The GNSS positioning technologies that can improve accuracy in outdoor devices
The L1 band is susceptible to multipath interference, whereas the L5 band exhibits superior multipath mitigation capabilities. By integrating both signals, the multi-band GNSS system can effectively discriminate between direct and reflected signals, enhancing the accuracy of positioning results. In addition to the advantages offered by the L5 signal characteristics, the implementation of multi-band signals can also help alleviate the adverse impact of ionospheric disturbances on positioning accuracy.
Real-time kinetic (RTK) positioning is a technique designed to counteract signal errors in GNSS positioning. It utilises a nearby reference station with known coordinates or a network of reference stations (also known as network RTK) to provide correction data in real-time via a carrier (cellular, broadcast radio, or satellite). The basic principle behind RTK is that it uses the carrier-phase differential technique to compensate for common errors from the satellites and atmosphere using the correction data. This approach significantly improves the GNSS accuracy to centimetre or decimetre level in open or semi-open environments.
Dead reckoning (DR) is a technique that provides continuous positioning even in the absence of GNSS signals. It relies on internal sensors (such as accelerometers and gyroscopes) and external sensors (such as odometers or speed pulses), to estimate a vehicle’s movement based on its initial position and subsequent changes in velocity, orientation, and position.
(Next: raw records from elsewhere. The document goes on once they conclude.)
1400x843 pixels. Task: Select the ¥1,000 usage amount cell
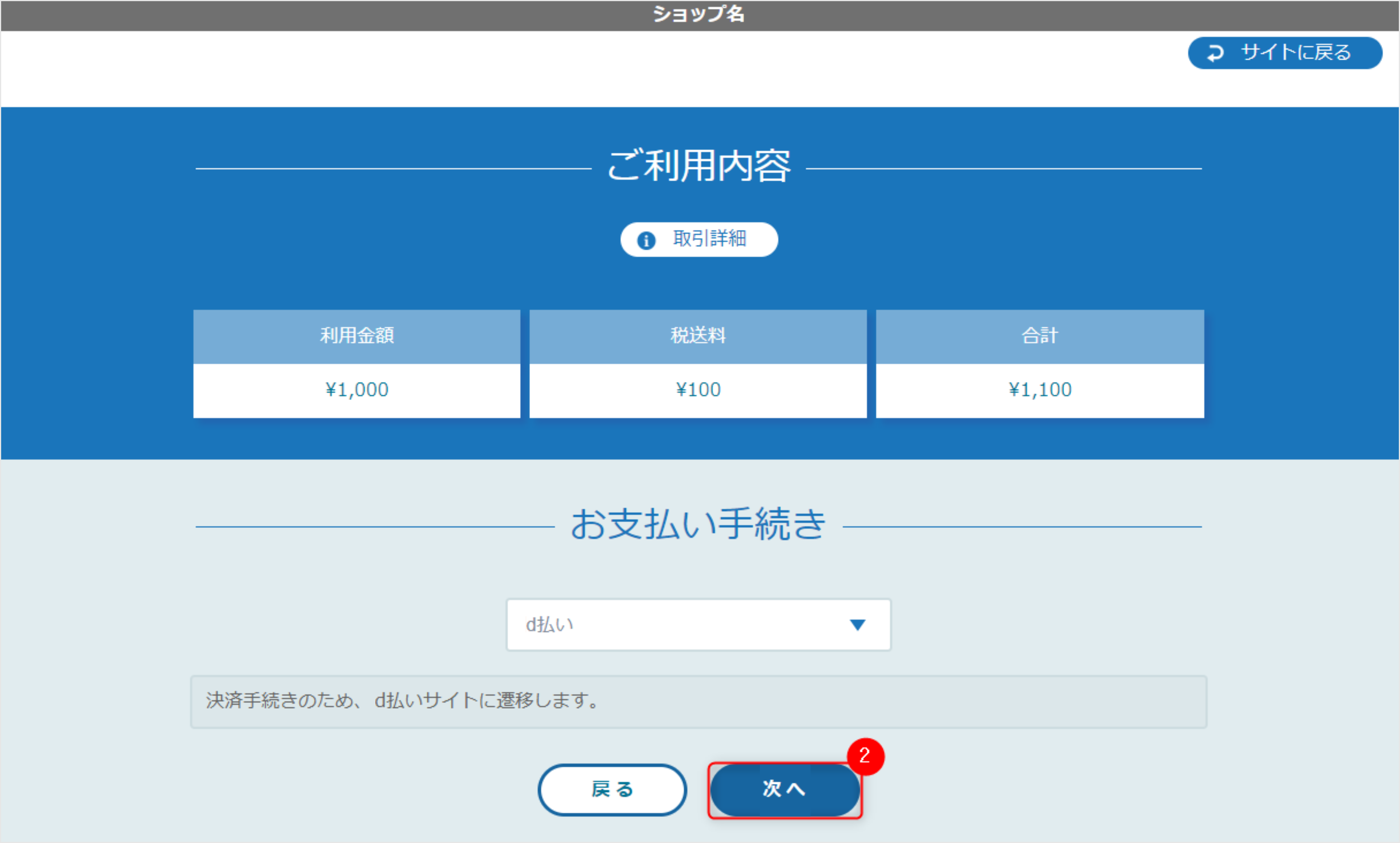click(x=357, y=390)
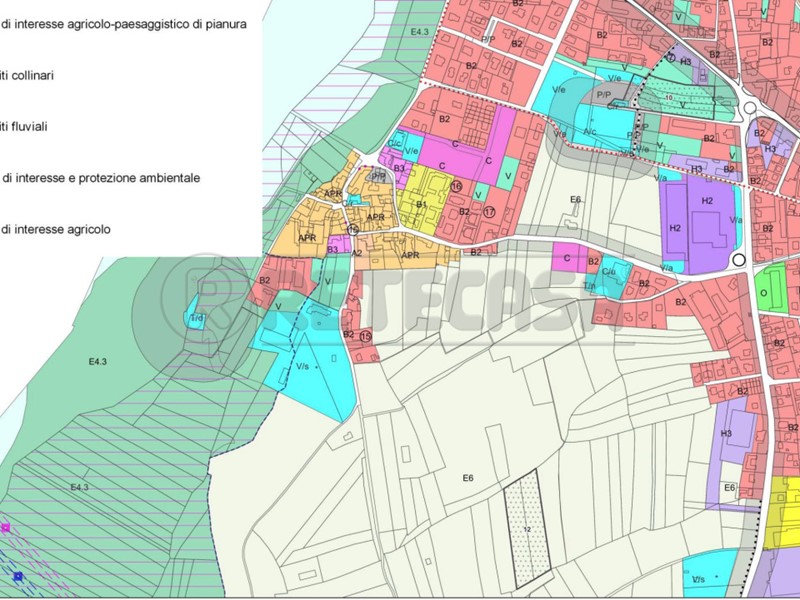Select the small blue square marker
800x600 pixels.
tap(18, 576)
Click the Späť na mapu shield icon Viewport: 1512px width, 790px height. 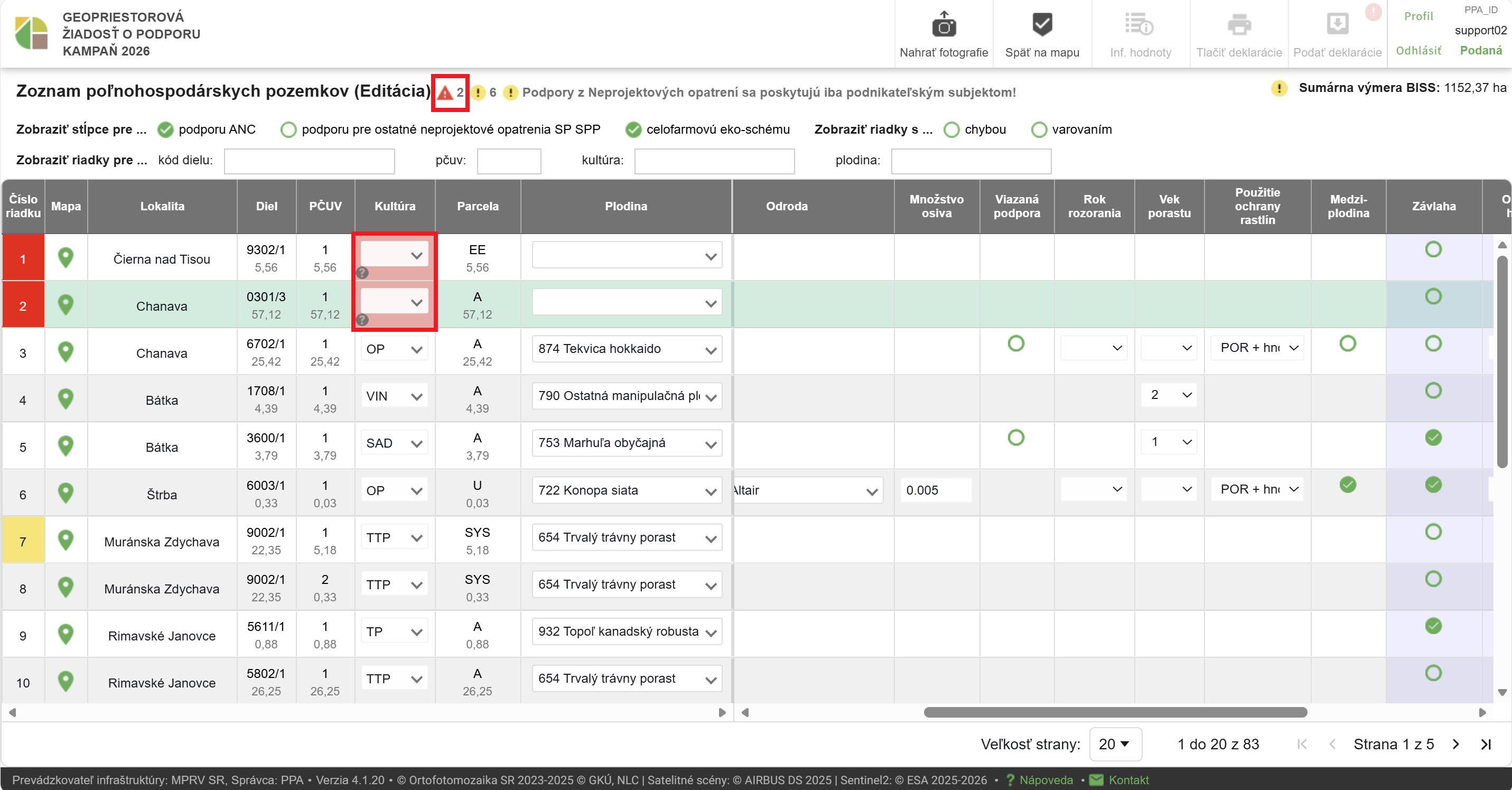(1042, 25)
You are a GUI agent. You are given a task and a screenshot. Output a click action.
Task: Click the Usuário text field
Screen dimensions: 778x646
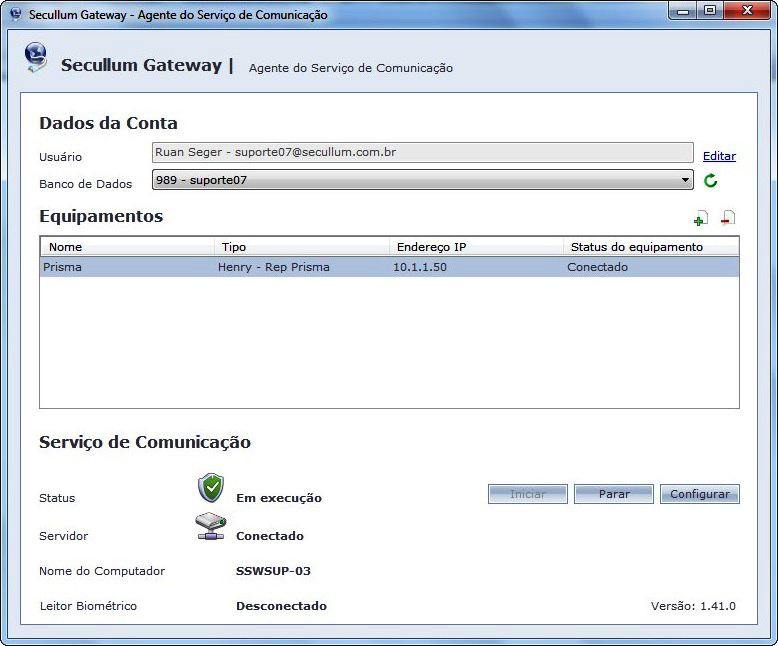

The underlying principle of DR is that even in situations where GNSS signals are weakened or unusable due to reflections or blockages, the vehicle’s motion can still be tracked by integrating data from these sensors over time. While DR does not provide absolute positioning, it can bridge GNSS signal gaps and offer reliable positioning estimates, making it valuable in scenarios where signal reflections or brief signal interruptions are common.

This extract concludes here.